After making seven starts and thirteen substitute appearances in the 2008–09 season, he joined fellow Championship club Blackpool on 13 March 2009, on a one-month loan deal. A day later he scored on his debut as the Seasiders beat Barnsley 1–0 at Oakwell. Three days later he was named in the Football League's "Championship Team of the Week".
On 8 May 2009, Small's contract with Sheffield Wednesday was terminated by mutual consent. Through the following summer, Small was reported to have held talks with Crystal Palace, Leeds United and Norwich City regarding moves to one of those clubs.

On 18 July 2009, Small began a trial at Charlton Athletic playing in a number of their friendlies. In August, he signed for the club on a non-contract basis. He left shortly after, his only game for Charlton being in a 1–0 defeat to Hereford United in the League Cup.

===Chesterfield===

In August 2009, Small signed with the Spireites on a one-year deal until June 2010. He made his first appearance for on 29 August 2009, in a League Two match against Morecambe as a 66th-minute substitute and scored his first goals for the club on his full debut, in a 5–1 Football League Trophy victory over Burton Albion on 1 September 2009.

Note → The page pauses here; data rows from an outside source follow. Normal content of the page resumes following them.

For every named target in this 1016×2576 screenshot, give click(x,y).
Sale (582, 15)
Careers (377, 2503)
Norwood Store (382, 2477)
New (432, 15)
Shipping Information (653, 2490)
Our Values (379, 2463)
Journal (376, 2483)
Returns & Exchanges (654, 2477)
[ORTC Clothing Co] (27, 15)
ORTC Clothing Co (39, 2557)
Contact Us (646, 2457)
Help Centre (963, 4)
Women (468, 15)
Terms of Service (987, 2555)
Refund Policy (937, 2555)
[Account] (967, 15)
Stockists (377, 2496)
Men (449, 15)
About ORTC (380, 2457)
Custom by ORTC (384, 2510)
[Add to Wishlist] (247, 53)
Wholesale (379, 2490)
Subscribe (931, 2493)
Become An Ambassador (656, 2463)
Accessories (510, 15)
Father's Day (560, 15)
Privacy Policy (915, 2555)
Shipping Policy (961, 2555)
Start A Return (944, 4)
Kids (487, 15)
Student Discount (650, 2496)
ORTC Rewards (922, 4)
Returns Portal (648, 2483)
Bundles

Manager John Sheridan said: "Wade Small is an exciting player who is capable of causing problems for the opposition. He is quick and pacey and although he can play in all the forward positions he is also a versatile player." He added: "He will be a very useful addition to the squad and I am excited he has joined us."

During the 2010 January transfer window, Small was sensationally linked with a move to Bristol City after being spotted in a helicopter above Ashton Gate.

===Aldershot Town===
On 30 July 2010, Small signed for Aldershot Town. He left the club in 2011.

===Non League===
In the 2011–12 pre-season he joined Lewes and played in two competitive games for the club before moving to Tooting & Mitcham United at the beginning of September. In the summer of 2012, Small joined Kingstonian.